I just found this and thought it was interesting enough to share. :xbones:

http://www.census.gov/Press-Release...cts_for_features_special_editions/007465.html


----------



## ScareShack (May 26, 2006)

nice find, give halloween a few more years and lets rope in some haunters and we'll knock x-mas to second place!


----------



## Death's Door (Mar 22, 2006)

Thanx for the stats!!!!


----------



## Koumajutsu (Aug 9, 2006)

ok, so how have these numbers done for this year?


----------



## slimy (Jul 12, 2006)

Where's Johnny Thunder when you need him?


----------



## Johnny Thunder (Feb 24, 2006)

Census is always a year behind. Hence, the latest information is for Halloween 2006.

http://www.census.gov/Press-Release...cts_for_features_special_editions/010511.html

The '07 won't be out until this August or September.


----------



## Eric Striffler (May 6, 2006)

ScareShack said:


> nice find, give halloween a few more years and lets rope in some haunters and we'll knock x-mas to second place!
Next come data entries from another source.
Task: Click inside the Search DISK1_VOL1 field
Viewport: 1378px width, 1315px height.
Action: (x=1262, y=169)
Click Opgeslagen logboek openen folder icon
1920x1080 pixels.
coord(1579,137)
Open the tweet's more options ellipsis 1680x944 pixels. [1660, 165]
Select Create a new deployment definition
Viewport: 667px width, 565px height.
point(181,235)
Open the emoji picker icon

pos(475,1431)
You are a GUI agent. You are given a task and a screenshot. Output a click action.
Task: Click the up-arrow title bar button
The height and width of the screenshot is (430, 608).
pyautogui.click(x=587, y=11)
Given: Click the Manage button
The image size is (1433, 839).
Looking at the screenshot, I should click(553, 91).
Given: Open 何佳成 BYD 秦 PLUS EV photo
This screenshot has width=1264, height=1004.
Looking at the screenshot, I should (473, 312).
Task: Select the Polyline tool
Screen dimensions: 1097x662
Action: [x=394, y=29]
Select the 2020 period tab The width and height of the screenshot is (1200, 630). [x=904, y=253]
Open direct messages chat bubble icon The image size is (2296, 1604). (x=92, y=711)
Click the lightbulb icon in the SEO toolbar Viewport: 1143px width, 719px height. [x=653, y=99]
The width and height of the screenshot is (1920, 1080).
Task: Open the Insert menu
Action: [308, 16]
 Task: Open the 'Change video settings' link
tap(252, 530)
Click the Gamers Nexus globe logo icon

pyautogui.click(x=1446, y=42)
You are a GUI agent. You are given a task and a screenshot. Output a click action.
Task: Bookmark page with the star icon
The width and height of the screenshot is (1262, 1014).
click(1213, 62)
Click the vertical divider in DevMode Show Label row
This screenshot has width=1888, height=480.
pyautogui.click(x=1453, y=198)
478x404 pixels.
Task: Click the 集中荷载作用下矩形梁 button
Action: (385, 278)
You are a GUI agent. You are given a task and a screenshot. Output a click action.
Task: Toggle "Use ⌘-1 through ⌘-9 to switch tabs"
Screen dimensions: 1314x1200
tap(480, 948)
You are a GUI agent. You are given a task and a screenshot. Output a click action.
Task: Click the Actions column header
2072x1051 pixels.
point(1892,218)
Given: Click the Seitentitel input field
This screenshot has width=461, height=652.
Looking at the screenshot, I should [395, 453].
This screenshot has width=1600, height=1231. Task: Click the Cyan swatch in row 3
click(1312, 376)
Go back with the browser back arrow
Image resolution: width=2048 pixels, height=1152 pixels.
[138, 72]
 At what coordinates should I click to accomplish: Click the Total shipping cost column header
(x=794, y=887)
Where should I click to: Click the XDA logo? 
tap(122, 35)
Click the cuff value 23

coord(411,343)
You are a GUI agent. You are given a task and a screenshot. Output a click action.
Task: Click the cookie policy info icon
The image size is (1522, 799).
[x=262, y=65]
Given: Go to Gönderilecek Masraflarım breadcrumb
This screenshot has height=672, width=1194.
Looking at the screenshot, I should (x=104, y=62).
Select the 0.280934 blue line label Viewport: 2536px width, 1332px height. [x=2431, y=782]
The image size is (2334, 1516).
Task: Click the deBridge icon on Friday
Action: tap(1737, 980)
Honestly I wouldn't be surprised.
I said it this past Fall and I'll say it again now with even more confidence:
Halloween is growing into a bigger event than it ever has been before.
So many people are getting more into it, not just with decorations and trick-or-treating, but with making their own haunts and going to haunts!
It's great!


----------



## Johnny Thunder (Feb 24, 2006)

The new release just came out -

http://www.census.gov/Press-Release...cts_for_features_special_editions/014211.html


----------



## Haunted Bayou (Feb 16, 2007)

Interesing data.

There is also a "Pumpkin Center, LA" and a "Eulogy, Tx"


----------